### INSTRUCTIONS FOR THE TASK
The reply should hold nothing except the lines from the one with "Task: Click the rightmost large adidas logo" through the end of the entries, duplicated exactly and with no pictures.

### PROVIDED RECORDS
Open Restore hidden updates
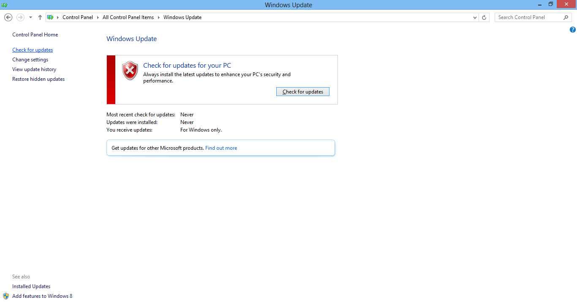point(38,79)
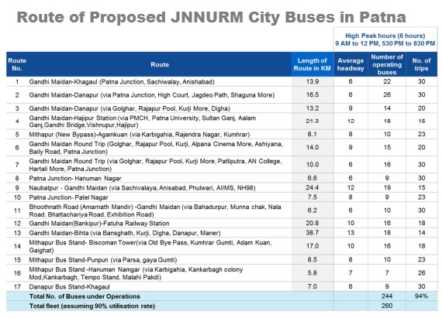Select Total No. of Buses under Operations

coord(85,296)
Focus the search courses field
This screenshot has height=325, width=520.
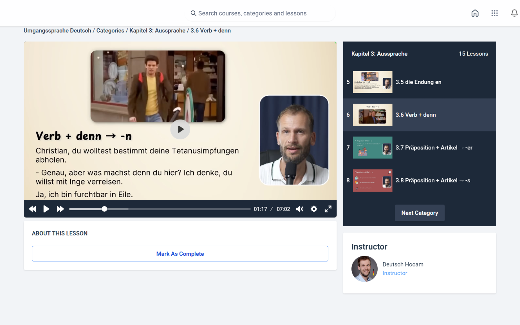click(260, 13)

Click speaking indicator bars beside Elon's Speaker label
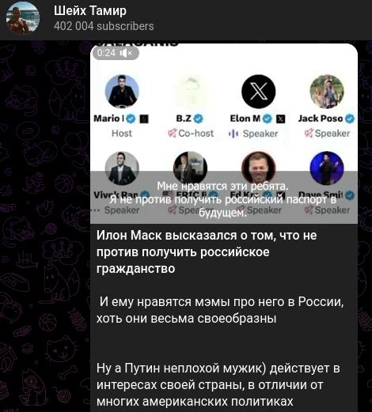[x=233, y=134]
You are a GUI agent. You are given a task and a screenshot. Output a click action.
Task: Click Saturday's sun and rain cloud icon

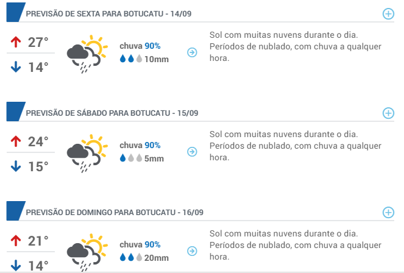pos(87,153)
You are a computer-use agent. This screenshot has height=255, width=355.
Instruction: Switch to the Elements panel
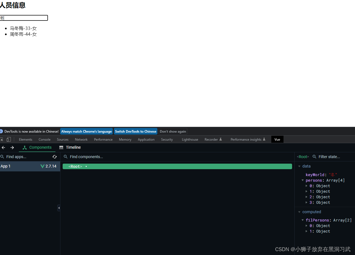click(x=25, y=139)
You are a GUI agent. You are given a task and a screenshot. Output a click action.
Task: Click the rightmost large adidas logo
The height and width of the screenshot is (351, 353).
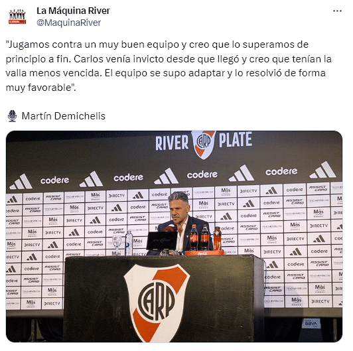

### ANSWER TO THIS EXERCISE
Task: Click the rightmost large adidas logo
The height and width of the screenshot is (351, 353).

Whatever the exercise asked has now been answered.